Healthy Breakfast on the Go
User Reviews
5
-
Prep Time
10 mins
-
Total Time
10 mins
-
Servings
2
-
Cuisine
gluten-free
Healthy Breakfast on the Go
Description
Healthy Breakfast on the Go arranges simple wholesome ingredients into distinct layers for a nutritious and portable meal. The base consists of mashed banana combined with unsweetened cocoa powder, rolled oats or granola, and chopped nuts. This provides a thick, slightly chewy texture with a touch of chocolatey richness. Fresh strawberry slices add a juicy, bright contrast in the middle layer. The top layer pairs plain Greek yogurt blended with honey and chia seeds, offering creaminess and slight sweetness enriched by the nutritional boost of chia seeds. Finally, a sprinkle of dried fruit mix adds chewiness and extra fruit flavor.
The recipe assembles these ingredients in jars, which can be sealed and refrigerated for up to two days. Eating it chilled keeps the layers distinct and refreshing. This breakfast is well suited for those who want a balanced meal ready to grab and go, combining fruit, fiber from oats, protein from yogurt, and healthy fats from nuts. The natural sweetness is subtly varied across the layers, while the texture changes from soft banana mash to crunchy nut pieces and creamy yogurt, which makes the dish interesting to eat.
Ingredients
- For the 1st layer:
- 2 banana medium
- 1 tablespoon cocoa powder unsweetened
- 3 tablespoons rolled oats uncooked or granola
- 2 tablespoons cashew nut chopped or other nut choice
- For the second layer:
- 4 strawberries sliced, large fresh
- For the 3rd layer:
- ½ cup yogurt plain, Greek
- 1-2 teaspoons honey
- 2 tablespoons chia seeds
- For garnishing:
- 1-2 tablespoons dried fruit mix I used tropical dried fruit mix, your favorite
Instructions
- In a plate or bowl, mash the banana with a fork and mix it with cocoa powder, oats or granola, and nuts until obtaining a homogeneous mixture. Divide amount and place into 2 sterilized jars.
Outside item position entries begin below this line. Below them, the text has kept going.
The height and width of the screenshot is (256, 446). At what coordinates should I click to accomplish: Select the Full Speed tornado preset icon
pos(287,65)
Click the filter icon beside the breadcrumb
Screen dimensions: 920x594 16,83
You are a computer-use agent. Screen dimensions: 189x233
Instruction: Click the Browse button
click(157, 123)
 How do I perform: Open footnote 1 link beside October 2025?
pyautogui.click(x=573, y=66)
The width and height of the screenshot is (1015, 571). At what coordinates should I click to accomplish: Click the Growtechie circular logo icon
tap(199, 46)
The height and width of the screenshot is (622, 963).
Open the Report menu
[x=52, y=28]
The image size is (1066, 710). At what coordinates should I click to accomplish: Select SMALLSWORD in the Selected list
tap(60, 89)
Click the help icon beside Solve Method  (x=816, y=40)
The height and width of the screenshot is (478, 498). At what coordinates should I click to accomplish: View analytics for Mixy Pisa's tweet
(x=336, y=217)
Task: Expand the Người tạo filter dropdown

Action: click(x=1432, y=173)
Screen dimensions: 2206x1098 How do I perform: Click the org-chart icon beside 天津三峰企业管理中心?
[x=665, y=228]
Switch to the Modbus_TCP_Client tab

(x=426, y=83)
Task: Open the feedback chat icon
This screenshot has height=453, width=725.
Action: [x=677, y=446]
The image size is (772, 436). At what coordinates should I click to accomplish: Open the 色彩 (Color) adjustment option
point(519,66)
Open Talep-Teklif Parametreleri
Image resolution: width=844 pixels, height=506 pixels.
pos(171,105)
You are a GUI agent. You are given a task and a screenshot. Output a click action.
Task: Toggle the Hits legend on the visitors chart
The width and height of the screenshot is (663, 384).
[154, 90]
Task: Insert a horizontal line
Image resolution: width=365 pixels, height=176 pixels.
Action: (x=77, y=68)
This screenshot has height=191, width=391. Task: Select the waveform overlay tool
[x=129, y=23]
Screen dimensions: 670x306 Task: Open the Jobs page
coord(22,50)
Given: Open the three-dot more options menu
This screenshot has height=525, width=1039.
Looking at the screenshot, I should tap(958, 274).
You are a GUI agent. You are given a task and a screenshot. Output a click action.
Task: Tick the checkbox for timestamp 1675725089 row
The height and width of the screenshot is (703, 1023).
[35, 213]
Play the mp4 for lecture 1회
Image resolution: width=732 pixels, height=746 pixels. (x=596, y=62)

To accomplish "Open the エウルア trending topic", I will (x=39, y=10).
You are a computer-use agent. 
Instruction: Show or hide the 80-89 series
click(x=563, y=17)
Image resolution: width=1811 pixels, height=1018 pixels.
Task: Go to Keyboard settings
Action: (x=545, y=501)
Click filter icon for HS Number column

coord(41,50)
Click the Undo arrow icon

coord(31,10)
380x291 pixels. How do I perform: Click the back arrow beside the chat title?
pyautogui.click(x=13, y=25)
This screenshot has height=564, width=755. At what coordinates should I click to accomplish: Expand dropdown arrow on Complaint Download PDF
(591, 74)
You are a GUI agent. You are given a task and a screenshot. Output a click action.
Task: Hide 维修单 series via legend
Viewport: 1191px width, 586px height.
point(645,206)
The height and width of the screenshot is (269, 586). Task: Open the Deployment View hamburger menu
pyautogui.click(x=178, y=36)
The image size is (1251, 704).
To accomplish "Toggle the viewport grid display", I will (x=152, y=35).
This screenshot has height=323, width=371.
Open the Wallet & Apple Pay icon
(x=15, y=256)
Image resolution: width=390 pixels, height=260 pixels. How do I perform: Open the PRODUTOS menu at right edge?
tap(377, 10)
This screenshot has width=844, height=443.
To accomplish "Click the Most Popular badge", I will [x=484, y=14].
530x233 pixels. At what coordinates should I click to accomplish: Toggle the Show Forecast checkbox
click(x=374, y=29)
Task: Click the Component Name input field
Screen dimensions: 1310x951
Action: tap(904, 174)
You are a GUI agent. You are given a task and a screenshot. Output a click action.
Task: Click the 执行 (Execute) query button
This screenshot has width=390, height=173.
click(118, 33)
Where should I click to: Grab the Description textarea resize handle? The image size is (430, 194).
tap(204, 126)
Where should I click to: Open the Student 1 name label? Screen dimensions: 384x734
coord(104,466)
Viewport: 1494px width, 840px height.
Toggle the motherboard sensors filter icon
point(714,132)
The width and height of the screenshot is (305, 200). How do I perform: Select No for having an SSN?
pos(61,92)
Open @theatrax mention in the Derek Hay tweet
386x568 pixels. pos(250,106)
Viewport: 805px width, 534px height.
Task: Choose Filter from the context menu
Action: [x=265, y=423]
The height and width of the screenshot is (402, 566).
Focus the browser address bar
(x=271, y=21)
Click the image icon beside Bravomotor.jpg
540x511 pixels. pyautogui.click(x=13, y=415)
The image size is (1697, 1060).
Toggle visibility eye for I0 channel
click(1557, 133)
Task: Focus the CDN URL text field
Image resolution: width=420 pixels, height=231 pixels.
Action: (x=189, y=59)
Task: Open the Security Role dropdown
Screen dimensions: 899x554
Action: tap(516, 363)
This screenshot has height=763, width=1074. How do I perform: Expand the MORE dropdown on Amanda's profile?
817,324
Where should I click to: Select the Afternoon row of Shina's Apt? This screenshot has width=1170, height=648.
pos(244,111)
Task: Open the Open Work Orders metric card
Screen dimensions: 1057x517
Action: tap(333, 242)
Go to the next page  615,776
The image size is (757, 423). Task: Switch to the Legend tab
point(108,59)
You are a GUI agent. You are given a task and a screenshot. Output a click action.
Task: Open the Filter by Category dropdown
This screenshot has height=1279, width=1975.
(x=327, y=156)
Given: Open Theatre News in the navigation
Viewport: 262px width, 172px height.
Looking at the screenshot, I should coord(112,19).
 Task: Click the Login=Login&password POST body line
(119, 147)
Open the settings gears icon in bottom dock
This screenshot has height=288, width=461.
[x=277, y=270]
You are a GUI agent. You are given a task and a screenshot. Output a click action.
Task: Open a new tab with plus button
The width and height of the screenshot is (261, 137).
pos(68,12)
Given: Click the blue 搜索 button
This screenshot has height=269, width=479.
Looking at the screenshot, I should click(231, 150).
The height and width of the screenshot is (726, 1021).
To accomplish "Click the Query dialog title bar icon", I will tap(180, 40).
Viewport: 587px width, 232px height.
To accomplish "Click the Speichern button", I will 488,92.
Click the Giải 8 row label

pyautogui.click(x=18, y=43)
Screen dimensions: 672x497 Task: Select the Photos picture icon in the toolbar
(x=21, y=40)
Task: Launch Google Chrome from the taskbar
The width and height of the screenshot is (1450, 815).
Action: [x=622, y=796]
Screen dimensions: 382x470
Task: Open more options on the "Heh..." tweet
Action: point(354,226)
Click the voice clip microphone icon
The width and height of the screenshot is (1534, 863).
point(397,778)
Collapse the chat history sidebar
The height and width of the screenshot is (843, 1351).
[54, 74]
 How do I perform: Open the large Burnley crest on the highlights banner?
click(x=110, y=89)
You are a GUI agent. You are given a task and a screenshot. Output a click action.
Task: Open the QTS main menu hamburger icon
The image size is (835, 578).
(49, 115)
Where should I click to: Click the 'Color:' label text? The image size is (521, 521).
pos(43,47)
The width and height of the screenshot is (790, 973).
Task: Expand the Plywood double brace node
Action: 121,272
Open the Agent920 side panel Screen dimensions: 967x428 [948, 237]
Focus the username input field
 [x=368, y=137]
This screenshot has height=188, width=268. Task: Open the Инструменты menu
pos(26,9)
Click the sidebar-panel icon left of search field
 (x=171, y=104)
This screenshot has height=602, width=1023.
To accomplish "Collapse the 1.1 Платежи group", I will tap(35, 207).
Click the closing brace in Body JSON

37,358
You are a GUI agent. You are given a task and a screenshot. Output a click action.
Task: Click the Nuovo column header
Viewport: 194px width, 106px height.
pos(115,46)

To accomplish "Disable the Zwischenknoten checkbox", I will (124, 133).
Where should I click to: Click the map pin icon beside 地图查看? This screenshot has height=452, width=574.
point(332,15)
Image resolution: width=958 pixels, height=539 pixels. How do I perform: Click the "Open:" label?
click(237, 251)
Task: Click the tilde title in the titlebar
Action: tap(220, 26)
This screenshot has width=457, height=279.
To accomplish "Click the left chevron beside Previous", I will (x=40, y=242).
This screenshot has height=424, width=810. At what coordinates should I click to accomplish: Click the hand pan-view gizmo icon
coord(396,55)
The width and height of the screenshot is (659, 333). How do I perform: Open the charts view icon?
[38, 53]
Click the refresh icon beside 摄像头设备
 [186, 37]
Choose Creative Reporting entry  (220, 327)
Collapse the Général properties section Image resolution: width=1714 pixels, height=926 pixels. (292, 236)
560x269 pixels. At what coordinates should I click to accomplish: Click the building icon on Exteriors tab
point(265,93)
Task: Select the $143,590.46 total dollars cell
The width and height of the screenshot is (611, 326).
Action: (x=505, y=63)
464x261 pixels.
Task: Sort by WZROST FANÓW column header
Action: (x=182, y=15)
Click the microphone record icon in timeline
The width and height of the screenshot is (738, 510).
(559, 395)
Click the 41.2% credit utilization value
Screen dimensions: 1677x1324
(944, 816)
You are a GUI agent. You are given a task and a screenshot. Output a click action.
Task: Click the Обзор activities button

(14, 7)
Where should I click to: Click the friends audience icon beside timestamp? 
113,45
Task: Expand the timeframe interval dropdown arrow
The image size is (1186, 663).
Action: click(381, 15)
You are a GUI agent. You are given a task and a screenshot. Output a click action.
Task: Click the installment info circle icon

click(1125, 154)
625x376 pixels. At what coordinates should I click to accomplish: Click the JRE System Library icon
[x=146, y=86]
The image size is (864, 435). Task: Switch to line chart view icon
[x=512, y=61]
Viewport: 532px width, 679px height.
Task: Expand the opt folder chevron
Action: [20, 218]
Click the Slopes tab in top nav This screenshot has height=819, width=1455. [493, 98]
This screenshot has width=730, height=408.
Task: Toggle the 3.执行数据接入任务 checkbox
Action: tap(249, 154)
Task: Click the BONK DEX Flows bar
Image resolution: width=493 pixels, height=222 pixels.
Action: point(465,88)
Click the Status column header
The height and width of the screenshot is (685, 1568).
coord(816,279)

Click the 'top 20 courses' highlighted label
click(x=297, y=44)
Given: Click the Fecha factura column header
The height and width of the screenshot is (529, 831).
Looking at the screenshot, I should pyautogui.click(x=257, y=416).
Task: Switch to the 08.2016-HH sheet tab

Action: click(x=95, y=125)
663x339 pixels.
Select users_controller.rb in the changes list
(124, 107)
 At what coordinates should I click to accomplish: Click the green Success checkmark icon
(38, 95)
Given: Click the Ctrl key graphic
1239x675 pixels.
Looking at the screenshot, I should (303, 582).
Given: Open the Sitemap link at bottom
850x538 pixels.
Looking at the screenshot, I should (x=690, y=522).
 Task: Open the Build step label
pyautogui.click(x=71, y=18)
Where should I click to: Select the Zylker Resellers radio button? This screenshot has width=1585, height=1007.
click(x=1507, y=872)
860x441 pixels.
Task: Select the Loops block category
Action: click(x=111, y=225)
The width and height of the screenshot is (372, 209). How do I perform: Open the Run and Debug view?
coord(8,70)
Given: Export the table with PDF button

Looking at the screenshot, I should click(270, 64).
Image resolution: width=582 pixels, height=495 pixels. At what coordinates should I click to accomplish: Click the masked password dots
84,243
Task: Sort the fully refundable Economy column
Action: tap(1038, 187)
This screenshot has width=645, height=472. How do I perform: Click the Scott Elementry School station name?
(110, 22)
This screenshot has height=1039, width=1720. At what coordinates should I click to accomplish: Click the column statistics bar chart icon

- Place strawberry slices on top of the banana layer.
- In a separate bowl, mix yogurt with honey and chia seeds, and then place on top of the strawberries. Garnish with the dried fruit mix.
- Place the lids on and keep refrigerated for up to 2 days. It can be transported to work and other places, and eaten chilled either for breakfast or for lunch.